Pflicht zu erinnern!

2025: Vor 80 Jahren wurden die Deutschen von der Nazi-Herrschaft befreit, die das grausamste Menschheitsverbrechen des Holocaust begangen und den Deutschen damit ewige Verantwortung auferlegt hatte. 

1. Nazi-Deutschland — eine “rassistische Raubgemeinschaft“.

Viele Deutsche waren Täter der zahllosen Verbrechen, viele schauten weg, viele profitierten, nahmen auch am Raub jüdischen Eigentums teil: von gierigen Nachbarn bis zu Unternehmen, die bei der “Arisierung“ jüdischer Firmen und jüdischen Vermögens mitmachten. 

Der Historiker Götz Aly belegt, dass es an frühen Warnungen vor Nationalismus und Rassenhass in Deutschland nicht gefehlt hatte: *1)
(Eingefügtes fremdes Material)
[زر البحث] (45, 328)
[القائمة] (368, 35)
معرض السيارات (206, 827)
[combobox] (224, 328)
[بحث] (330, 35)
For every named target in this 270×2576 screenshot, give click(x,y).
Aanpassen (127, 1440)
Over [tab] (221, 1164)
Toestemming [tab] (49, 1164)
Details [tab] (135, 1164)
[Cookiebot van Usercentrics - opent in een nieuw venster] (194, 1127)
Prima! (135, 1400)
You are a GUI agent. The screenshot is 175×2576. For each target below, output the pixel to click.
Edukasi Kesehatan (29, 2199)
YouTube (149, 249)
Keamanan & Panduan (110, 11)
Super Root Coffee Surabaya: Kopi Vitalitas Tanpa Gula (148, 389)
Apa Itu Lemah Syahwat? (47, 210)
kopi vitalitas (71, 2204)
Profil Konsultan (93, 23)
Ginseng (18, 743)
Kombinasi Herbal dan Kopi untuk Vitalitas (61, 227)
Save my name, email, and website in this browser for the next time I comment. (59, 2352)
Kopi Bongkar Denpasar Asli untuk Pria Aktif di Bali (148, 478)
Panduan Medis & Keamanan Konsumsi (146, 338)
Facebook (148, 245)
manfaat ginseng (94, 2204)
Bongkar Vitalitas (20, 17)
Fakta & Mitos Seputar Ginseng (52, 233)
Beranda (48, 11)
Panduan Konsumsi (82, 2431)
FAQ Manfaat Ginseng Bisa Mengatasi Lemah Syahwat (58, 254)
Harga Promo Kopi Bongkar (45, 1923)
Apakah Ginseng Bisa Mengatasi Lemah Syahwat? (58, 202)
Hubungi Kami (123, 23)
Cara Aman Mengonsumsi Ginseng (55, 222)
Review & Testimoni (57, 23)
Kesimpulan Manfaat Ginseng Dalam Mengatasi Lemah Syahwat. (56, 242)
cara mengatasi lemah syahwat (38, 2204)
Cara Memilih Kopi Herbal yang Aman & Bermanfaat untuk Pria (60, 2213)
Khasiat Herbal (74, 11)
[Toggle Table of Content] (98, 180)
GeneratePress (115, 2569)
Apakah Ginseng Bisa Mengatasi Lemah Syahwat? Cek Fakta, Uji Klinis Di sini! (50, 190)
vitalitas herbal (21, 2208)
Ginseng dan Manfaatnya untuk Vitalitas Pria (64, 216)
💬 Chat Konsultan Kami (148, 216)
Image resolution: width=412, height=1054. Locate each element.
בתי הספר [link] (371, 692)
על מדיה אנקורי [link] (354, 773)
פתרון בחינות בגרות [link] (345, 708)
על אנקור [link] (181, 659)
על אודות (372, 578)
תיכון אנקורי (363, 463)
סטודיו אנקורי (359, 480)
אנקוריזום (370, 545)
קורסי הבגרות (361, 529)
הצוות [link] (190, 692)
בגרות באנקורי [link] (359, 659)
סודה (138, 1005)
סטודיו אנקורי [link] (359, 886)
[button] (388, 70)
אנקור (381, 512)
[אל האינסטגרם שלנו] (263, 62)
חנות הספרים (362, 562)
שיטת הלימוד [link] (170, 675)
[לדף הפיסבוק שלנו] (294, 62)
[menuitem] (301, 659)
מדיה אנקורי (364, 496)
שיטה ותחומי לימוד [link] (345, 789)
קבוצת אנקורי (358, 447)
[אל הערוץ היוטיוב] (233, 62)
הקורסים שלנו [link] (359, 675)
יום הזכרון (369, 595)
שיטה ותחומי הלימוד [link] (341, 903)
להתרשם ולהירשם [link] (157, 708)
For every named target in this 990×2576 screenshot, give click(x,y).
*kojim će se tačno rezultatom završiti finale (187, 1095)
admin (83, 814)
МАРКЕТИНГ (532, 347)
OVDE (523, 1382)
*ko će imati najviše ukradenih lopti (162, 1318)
  • Der Sozialdemokrat Karl Kautsky hatte 1920 gewarnt: „Die ziellos gewordenen, aus der Zucht von Befehl und Gehorsam in die freiheitliche Republik entlassenen Männer fluktuierten zu Millionen zwischen den politischen Lagern, strömten ´bald dahin, bald dorthin … und jetzt stehen wir vor der Gefahr, dass sie sich dem Antisemitismus ergeben oder an der Politik verzweifeln`“. Für Kautsky war es jetzt „´dringender als je notwendig` die Proletarier gegenüber Nationalismus und Rassenhass ´kritisch zu stimmen` und ´immun zu machen`“. *1, S. 164 f.)
  • Der deutsche und jüdische Schriftsteller „Jakob Wassermann machte sich 1921 Gedanken über den Volkshass gegen die Juden … Erst während seines noch vor dem Krieg absolvierten Rekrutenjahres hatte er den Antisemitismus von jungen Männern kennengelernt, die aus einfachen Verhältnissen stammten. ´ Zum ersten Mal begegnete ich jenem in den Volkskörper gedrungenen dumpfen, starren, fast sprachlosen Hass, von dem der Name Antisemitismus fast nichts aussagt, weil er weder die Art, noch die Quelle, noch die Tiefe, noch das Ziel zu erkennen gibt … Es ist ein deutscher Hass.`“ Zwölf Jahre vor Hitlers Machtergreifung 1933 hatte Wassermann erkannt: „´ Leider steht es so, dass der Jude heute vogelfrei ist.`“ *1, S.165 f.)

Der Historiker Götz Aly hat die von den Nationalsozialisten immer wieder beschworene “deutsche Volksgemeinschaft“ als “rassistische Raubgemeinschaft“ entlarvt.*2) 

Er hat die deutsche Schuld und Verantwortung für den geplanten und organisierten Mord an über sechs Millionen jüdischen Menschen belegt und festgestellt: „Neid und Versagensängste, Missgunst und Habgier trieben den Antisemitismus der Deutschen an — Gewalten des Bösen … Millionen Deutsche (delegierten) ihre … Aggressionen an den Staat. So konnten staatliche Akteure jeden Einzelnen entlasten und individuelle Bosheit in die überpersönliche Notwendigkeit zur ´Endlösung der Judenfrage` verwandeln.“ *1, S. 300 f.)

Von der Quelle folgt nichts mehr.